▶ _WHAT IS REQUIRED_: Word for word, reproduce all of the entries shown below.

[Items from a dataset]

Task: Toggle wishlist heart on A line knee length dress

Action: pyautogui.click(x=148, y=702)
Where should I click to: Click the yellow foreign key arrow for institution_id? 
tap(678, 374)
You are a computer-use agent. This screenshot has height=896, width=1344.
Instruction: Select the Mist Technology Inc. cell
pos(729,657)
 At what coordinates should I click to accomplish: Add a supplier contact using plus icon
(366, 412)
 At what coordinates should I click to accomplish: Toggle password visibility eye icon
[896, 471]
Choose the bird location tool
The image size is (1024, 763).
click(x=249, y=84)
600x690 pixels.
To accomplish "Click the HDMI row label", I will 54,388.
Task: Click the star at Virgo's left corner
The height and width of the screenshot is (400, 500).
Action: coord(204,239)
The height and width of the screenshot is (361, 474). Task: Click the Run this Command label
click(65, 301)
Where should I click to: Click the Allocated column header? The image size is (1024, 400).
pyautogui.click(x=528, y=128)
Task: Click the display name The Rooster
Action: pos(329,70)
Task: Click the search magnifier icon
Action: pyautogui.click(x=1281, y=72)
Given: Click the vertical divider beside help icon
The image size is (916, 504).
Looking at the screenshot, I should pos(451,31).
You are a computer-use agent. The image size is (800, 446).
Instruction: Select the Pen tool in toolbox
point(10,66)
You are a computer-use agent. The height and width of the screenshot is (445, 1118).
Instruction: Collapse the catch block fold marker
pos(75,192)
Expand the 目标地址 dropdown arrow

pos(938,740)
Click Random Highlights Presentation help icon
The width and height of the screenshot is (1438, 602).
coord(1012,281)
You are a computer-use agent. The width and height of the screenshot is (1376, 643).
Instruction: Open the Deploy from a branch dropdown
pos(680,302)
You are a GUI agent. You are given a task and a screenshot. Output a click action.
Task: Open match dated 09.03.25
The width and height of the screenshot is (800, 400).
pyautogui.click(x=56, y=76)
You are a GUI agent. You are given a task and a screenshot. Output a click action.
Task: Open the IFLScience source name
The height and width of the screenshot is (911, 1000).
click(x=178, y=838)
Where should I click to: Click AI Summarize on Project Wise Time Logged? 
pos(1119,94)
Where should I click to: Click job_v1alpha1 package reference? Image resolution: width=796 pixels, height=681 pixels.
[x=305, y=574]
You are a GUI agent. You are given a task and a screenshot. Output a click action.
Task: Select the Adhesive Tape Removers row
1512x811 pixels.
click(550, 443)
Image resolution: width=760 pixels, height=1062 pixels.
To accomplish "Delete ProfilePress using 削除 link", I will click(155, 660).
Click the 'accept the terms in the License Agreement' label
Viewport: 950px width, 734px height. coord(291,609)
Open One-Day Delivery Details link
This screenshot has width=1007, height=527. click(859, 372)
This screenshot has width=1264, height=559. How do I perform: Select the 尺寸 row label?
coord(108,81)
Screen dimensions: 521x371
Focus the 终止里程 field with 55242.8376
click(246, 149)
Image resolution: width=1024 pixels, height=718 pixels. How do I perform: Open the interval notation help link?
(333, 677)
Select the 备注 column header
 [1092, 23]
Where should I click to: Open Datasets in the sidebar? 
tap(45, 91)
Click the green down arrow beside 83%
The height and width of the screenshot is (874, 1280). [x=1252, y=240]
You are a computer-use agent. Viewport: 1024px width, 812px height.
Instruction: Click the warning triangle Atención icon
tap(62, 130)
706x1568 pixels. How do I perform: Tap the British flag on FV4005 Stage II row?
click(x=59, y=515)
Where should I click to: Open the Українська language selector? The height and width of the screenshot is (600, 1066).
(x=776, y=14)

▶ _ANSWER TO THE PROBLEM_:
Task: Toggle wishlist heart on A line knee length dress

Action: pyautogui.click(x=148, y=702)
Where should I click to: Click the yellow foreign key arrow for institution_id? 
tap(678, 374)
You are a computer-use agent. This screenshot has height=896, width=1344.
Instruction: Select the Mist Technology Inc. cell
pos(729,657)
 At what coordinates should I click to accomplish: Add a supplier contact using plus icon
(366, 412)
 At what coordinates should I click to accomplish: Toggle password visibility eye icon
[896, 471]
Choose the bird location tool
The image size is (1024, 763).
click(x=249, y=84)
600x690 pixels.
To accomplish "Click the HDMI row label", I will 54,388.
Task: Click the star at Virgo's left corner
The height and width of the screenshot is (400, 500).
Action: coord(204,239)
The height and width of the screenshot is (361, 474). Task: Click the Run this Command label
click(65, 301)
Where should I click to: Click the Allocated column header? The image size is (1024, 400).
pyautogui.click(x=528, y=128)
Task: Click the display name The Rooster
Action: pos(329,70)
Task: Click the search magnifier icon
Action: pyautogui.click(x=1281, y=72)
Given: Click the vertical divider beside help icon
The image size is (916, 504).
Looking at the screenshot, I should pos(451,31).
You are a computer-use agent. The image size is (800, 446).
Instruction: Select the Pen tool in toolbox
point(10,66)
You are a computer-use agent. The height and width of the screenshot is (445, 1118).
Instruction: Collapse the catch block fold marker
pos(75,192)
Expand the 目标地址 dropdown arrow

pos(938,740)
Click Random Highlights Presentation help icon
The width and height of the screenshot is (1438, 602).
coord(1012,281)
You are a computer-use agent. The width and height of the screenshot is (1376, 643).
Instruction: Open the Deploy from a branch dropdown
pos(680,302)
You are a GUI agent. You are given a task and a screenshot. Output a click action.
Task: Open match dated 09.03.25
The width and height of the screenshot is (800, 400).
pyautogui.click(x=56, y=76)
You are a GUI agent. You are given a task and a screenshot. Output a click action.
Task: Open the IFLScience source name
The height and width of the screenshot is (911, 1000).
click(x=178, y=838)
Where should I click to: Click AI Summarize on Project Wise Time Logged? 
pos(1119,94)
Where should I click to: Click job_v1alpha1 package reference? Image resolution: width=796 pixels, height=681 pixels.
[x=305, y=574]
You are a GUI agent. You are given a task and a screenshot. Output a click action.
Task: Select the Adhesive Tape Removers row
1512x811 pixels.
click(550, 443)
Image resolution: width=760 pixels, height=1062 pixels.
To accomplish "Delete ProfilePress using 削除 link", I will click(155, 660).
Click the 'accept the terms in the License Agreement' label
Viewport: 950px width, 734px height. coord(291,609)
Open One-Day Delivery Details link
This screenshot has width=1007, height=527. click(859, 372)
This screenshot has width=1264, height=559. How do I perform: Select the 尺寸 row label?
coord(108,81)
Screen dimensions: 521x371
Focus the 终止里程 field with 55242.8376
click(246, 149)
Image resolution: width=1024 pixels, height=718 pixels. How do I perform: Open the interval notation help link?
(333, 677)
Select the 备注 column header
 [1092, 23]
Where should I click to: Open Datasets in the sidebar? 
tap(45, 91)
Click the green down arrow beside 83%
The height and width of the screenshot is (874, 1280). [x=1252, y=240]
You are a computer-use agent. Viewport: 1024px width, 812px height.
Instruction: Click the warning triangle Atención icon
tap(62, 130)
706x1568 pixels. How do I perform: Tap the British flag on FV4005 Stage II row?
click(x=59, y=515)
Where should I click to: Open the Українська language selector? The height and width of the screenshot is (600, 1066).
(x=776, y=14)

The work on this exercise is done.